(Saved entries)
:::
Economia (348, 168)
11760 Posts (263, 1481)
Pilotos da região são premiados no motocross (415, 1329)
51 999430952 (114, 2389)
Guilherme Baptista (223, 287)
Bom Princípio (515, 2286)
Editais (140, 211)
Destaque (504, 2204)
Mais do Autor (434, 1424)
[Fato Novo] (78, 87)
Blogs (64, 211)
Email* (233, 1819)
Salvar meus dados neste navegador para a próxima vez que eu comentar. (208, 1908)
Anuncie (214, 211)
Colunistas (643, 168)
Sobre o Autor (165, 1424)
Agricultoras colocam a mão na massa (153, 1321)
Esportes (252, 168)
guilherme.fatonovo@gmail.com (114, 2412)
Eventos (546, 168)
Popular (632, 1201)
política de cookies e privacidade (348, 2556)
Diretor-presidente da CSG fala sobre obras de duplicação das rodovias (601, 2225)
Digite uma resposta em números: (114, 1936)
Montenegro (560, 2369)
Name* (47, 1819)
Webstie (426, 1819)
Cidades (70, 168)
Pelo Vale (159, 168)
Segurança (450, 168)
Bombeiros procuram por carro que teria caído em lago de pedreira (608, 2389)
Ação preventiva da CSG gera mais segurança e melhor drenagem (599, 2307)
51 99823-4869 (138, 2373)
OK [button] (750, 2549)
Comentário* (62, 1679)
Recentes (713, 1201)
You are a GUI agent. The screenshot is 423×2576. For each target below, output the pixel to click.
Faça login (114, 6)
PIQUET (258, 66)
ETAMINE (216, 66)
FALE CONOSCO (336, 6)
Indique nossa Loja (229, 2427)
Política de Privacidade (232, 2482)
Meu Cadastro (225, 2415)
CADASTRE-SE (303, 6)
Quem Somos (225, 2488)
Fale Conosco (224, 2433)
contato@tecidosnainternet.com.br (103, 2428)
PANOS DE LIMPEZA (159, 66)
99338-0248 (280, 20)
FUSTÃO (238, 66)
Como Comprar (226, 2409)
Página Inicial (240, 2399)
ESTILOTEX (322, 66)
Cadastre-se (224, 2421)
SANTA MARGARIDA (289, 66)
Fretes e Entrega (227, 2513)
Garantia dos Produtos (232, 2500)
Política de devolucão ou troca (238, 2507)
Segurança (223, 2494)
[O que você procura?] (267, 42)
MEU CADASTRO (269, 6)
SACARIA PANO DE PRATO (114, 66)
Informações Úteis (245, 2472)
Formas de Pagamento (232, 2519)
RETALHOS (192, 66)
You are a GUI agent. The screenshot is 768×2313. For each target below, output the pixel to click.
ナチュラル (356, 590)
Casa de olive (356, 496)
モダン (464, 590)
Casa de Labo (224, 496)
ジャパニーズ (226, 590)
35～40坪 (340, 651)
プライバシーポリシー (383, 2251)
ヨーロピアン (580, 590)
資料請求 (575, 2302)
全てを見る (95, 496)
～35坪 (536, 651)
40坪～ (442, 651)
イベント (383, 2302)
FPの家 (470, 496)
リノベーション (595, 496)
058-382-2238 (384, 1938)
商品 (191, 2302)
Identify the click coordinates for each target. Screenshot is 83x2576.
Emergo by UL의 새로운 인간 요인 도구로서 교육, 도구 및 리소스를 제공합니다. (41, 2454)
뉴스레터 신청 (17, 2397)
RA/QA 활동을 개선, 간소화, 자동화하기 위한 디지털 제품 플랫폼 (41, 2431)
:::
WHAT TO DO:
Extract every line above containing the word "each".

ANSWER BELOW:
You are a GUI agent. The screenshot is 423×2576. For each target below, output the pixel to click.
You are a GUI agent. The screenshot is 768×2313. For each target below, output the pixel to click.
Identify the click coordinates for each target. Screenshot is 83x2576.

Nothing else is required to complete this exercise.